"This is a delicious and warming salad that is easy to make and can be kept in the fridge for a few day."
Quinoa, Lentil and Cauliflower Salad
4
- ★★
- ★★
- ★★
- ★★
- ★★
Jump to Section
- Recipe Card
Prep time 10mins
Cook time 20mins
Serves or Makes: 4
Recipe Card
For the Salad
ingredients
- 2 cups lentils,
- 1 cup quinoa,
- 1 large head cauliflower, cut into florets
- 2 tablespoons olive oil
- 2 teaspoons turmeric
- pinch salt
- 4 cups arugula
To Make the Salad
Method
Step 1
In a small saucepan over medium heat, bring enough water to cover lentils to a simmer, add a pinch of salt and cook lentils until tender, 15 minutes.
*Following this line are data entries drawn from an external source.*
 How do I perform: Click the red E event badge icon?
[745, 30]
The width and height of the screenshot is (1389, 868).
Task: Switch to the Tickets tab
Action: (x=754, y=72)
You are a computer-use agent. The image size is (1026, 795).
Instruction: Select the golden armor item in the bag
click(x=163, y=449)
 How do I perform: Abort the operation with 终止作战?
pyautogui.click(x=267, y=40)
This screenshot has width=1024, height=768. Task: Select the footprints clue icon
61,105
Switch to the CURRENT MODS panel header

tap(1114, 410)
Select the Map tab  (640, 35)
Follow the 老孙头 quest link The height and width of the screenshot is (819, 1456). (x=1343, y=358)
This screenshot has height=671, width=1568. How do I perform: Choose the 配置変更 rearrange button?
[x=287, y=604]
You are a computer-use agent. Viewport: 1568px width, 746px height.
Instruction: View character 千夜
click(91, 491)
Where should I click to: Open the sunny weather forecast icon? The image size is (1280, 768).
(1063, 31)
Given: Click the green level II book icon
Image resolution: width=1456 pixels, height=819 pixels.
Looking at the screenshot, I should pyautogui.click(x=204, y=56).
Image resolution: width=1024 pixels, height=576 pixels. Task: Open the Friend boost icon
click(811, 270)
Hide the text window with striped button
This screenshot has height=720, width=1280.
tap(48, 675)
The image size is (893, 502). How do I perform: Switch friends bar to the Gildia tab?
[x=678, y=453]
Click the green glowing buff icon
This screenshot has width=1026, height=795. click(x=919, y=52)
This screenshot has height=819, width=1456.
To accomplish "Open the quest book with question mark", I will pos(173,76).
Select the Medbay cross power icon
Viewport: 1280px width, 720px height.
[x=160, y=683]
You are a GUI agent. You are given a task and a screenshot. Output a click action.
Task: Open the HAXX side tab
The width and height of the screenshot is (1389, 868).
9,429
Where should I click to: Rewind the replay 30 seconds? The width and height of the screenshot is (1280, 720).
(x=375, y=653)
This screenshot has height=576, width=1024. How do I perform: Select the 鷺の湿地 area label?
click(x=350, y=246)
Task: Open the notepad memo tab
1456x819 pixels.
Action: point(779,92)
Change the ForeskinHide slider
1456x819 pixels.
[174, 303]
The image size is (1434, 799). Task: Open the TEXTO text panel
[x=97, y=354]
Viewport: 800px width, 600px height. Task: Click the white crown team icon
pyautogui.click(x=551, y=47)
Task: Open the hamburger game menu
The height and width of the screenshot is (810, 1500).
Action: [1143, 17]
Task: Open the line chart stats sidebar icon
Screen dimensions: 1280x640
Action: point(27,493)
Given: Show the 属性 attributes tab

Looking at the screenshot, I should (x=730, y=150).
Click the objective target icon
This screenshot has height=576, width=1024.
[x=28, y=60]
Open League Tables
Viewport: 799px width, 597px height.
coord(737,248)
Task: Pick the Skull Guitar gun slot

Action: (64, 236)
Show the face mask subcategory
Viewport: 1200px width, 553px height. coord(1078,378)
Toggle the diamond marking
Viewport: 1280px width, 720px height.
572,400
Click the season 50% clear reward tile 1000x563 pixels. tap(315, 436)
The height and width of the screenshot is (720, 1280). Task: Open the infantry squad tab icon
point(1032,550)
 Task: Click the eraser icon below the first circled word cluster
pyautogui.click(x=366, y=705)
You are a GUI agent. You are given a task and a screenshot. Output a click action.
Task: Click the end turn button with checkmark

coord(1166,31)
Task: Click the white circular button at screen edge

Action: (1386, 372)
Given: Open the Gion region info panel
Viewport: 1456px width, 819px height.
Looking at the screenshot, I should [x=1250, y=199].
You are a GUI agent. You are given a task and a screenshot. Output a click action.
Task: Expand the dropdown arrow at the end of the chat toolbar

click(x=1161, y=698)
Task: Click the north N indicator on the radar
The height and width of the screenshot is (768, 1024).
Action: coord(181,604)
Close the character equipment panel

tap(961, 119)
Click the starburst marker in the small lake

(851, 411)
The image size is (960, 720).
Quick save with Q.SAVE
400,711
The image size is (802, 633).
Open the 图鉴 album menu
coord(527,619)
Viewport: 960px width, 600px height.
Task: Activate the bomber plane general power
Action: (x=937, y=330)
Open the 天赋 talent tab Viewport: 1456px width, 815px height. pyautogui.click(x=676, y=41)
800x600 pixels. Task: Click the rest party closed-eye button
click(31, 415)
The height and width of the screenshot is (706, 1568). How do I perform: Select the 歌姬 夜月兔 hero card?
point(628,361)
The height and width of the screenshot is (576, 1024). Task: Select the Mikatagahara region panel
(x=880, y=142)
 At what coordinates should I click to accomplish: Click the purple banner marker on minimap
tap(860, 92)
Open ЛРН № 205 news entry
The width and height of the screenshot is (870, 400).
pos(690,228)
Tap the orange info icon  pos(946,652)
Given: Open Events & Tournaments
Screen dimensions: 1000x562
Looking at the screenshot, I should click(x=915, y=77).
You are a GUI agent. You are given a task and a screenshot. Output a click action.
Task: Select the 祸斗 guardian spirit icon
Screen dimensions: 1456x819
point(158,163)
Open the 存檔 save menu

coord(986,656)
In a small saucepan, bring quinoa and 2 cups of water to a simmer, cooking until tender and all liquid is absorbed, 15 minutes.
Step 2
Preheat oven to 350ºF. Toss the cauliflower with olive oil, turmeric and salt and spread out on a lined baking sheet. Roast until deeply browned, about 20 minutes.
Step 3
In a large bowl, toss together roasted cauliflower, arugula, quinoa, lentils and dressing.
For the Dressing
ingredients
- 1/4 cup tahini
- 1/4 cup lemon juice
- 2 teaspoons maple syrup
- pinch salt
To Make the Dressing
Step 1
Combine tahini, lemon juice, 1/4 cup water, maple syrup and salt in a jar with a lid, close and shake well until the mixture is emulsified, 1-2 minutes. Toss with the salad.